Luiz Phillipi Machado de Moraes Morão, conhecido como Felipe Mourão, tentou se matar enquanto estava sob custódia da Polícia Federal (PF) na Superintendência Regional da Polícia Federal em Minas Gerais. O incidente ocorreu durante a Operação Compliance Zero 3, que investiga ações de vigilância e ameaças ligadas ao banqueiro Daniel Vorcaro.
A PF emitiu uma nota informando que Mourão foi prontamente atendido após o incidente, mas não forneceu detalhes sobre como ele atentou contra sua própria vida. O empresário Daniel Vorcaro é acusado de financiar uma milícia privada, destinando R$ 1 milhão por mês para suas atividades, que incluem monitoramento de pessoas e coleta de informações.
De acordo com as investigações, Mourão, que é considerado um sicário, e o policial federal aposentado Marilson Roseno da Silva foram contratados por Vorcaro para executar ações que visavam intimidar e coletar dados de testemunhas e jornalistas. O grupo mantinha um WhatsApp chamado “a turma”, onde coordenavam suas ações.
A Polícia Federal também revelou que o número de alvos monitorados pode ultrapassar 20, o que aumenta a gravidade das acusações contra o grupo.
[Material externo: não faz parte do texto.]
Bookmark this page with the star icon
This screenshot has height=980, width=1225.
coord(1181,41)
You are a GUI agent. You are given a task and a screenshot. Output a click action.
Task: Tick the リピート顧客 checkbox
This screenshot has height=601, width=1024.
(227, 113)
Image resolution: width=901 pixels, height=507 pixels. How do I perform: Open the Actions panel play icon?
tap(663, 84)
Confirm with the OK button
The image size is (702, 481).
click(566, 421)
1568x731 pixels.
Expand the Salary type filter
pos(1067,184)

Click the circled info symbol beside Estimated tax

Após o incidente, a PF prestou socorro imediato a Mourão e comunicou o ocorrido ao gabinete do ministro relator no Supremo Tribunal Federal, além de abrir um procedimento apuratório para esclarecer as circunstâncias do fato.
Opinião
O caso de Luiz Mourão destaca a gravidade das operações de milícias privadas e a necessidade de um rigoroso controle sobre essas práticas ilícitas.